ヒートスプレッダ7は、熱伝導性が高い金属で形成されることが好ましく、例えば銅(Cu)または銅(Cu)合金により形成することができる。また、スティフナリング6とヒートスプレッダ7とを同じ材料(例えば銅など)により形成しておけば、スティフナリング6とヒートスプレッダ7との熱膨張率が同じになるため、より好ましく、これにより、ヒートスプレッダ7の反りなどを抑制または防止することができる。
本実施の形態とは異なり、半導体装置1にスティフナリング6を設けなかった場合には、半導体装置1が反る傾向があり、実装基板への実装時に実装不良を起こすことがある。特に、半導体チップ3を配線基板2にフリップチップ実装した場合には、配線基板2全体をモールド樹脂で覆う構成ではないため、配線基板2が反りやすい。また、多端子化に伴い、配線基板2の外形寸法が大きくなると、配線基板2が反りやすくなる。配線基板2が反ると、半導体装置1の実装基板への半田ボール5を介した実装状態に悪影響を与える可能性がある。また、半導体装置1にスティフナリング6を設けなかった場合には、ヒートスプレッダ7は半導体チップ3のみに接着して保持されることになるため、半導体チップ3にかかる負荷が大きくなり、半導体チップ3の配線基板2上への実装状態に影響を与える可能性がある。
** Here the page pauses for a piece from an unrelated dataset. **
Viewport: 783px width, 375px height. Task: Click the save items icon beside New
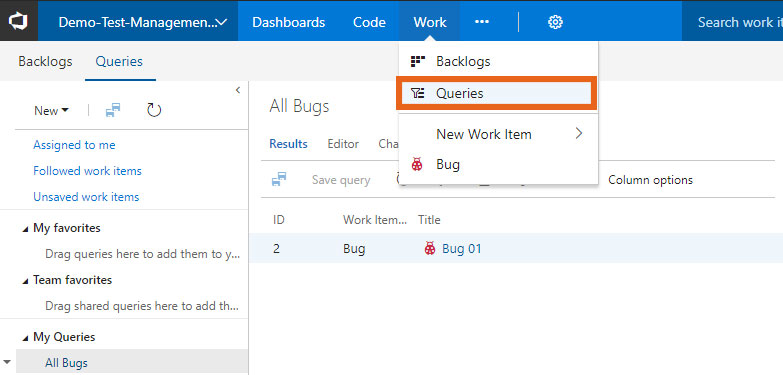113,110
それに対して、本実施形態のように、配線基板2の上面2aにスティフナリング6を配置することで、このスティフナリング6により配線基板2が反るのを抑制または防止することができ、半田ボール5のコプラナリティーが向上し、実装基板への半導体装置1の実装性および実装信頼性を向上させることができる。また、ヒートスプレッダ7は、半導体チップ3の裏面3bとスティフナリング6の上面6aとの両方に接着されて固定されることで、半導体チップ3の裏面3bのみに接着される場合に比べて、外部からの機械的または熱的なストレスによる半導体チップ3にかかる負荷を小さくできることがあるため、半導体チップ3の配線基板2上への実装信頼性を向上させることができる。
<課題について>
しかしながら、本発明者が上記スティフナリング6のようなスティフナリングを配線基板の上面上に接着材で接着した構成を有する半導体装置について検討したところ、次のような課題が生じることが分かった。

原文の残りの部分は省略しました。